Larimer County Genealogical Society

As Tax Season Begins, the IRS Faces a Monumental Task: Digitizing a Billion Pieces of Paper

How would you like to have this problem with your genealogy records?

As Americans prepare to file their 2023 federal tax returns, the Internal Revenue Service is getting ready to take on one of its biggest challenges: Digitizing all of its paper.

Even though the vast majority of people file their federal tax returns electronically, the IRS still receives millions of paper tax returns a year, along with other kinds of forms and correspondence sent via snail mail.

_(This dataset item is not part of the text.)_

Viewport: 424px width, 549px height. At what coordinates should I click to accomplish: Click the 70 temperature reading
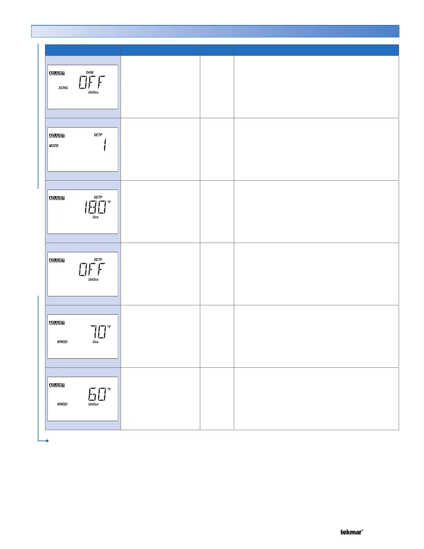(98, 332)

All told, there are more than 1 billion historical paper documents stored at IRS campuses across the country, and there will soon be more paper coming in with the start of the 2024 tax filing season Monday. Last year, the tax agency received more than 26 million individual and business returns filed on paper.

“I call it the mythical land of files,” one IRS official working on the paperless initiative told CNN.

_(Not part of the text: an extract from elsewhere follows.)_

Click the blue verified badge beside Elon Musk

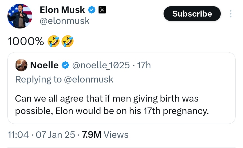91,10
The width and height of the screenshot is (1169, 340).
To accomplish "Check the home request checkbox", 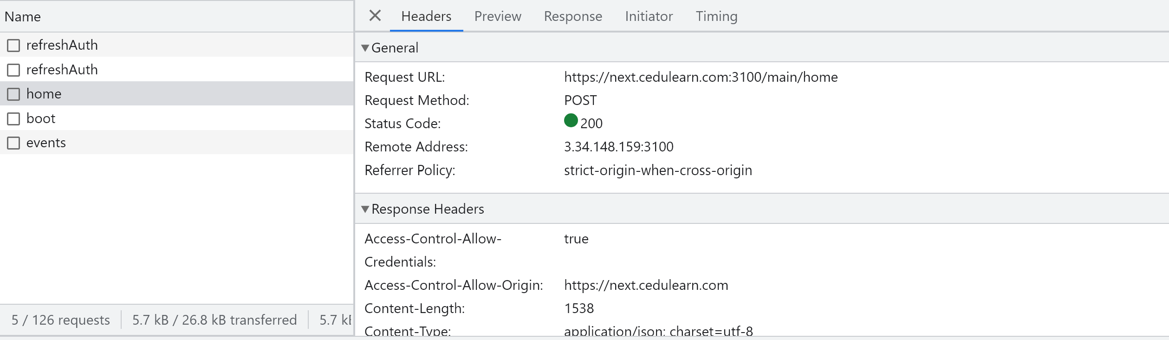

One of the problems is that the IRS has not had the technology to digitize a paper tax return or form. Instead, an IRS employee manually enters each digit from the form into the agency’s system – a process that resulted in transcription errors on about 22% of paper returns in 2021.

The process takes time and resources – all of which could mean taxpayers are waiting longer for their federal tax refund.

“This doesn’t just seem crazy. It is crazy,” wrote Erin M. Collins, the National Taxpayer Advocate, nearly two years ago. She has often referred to paper as the “IRS’s Kryptonite.”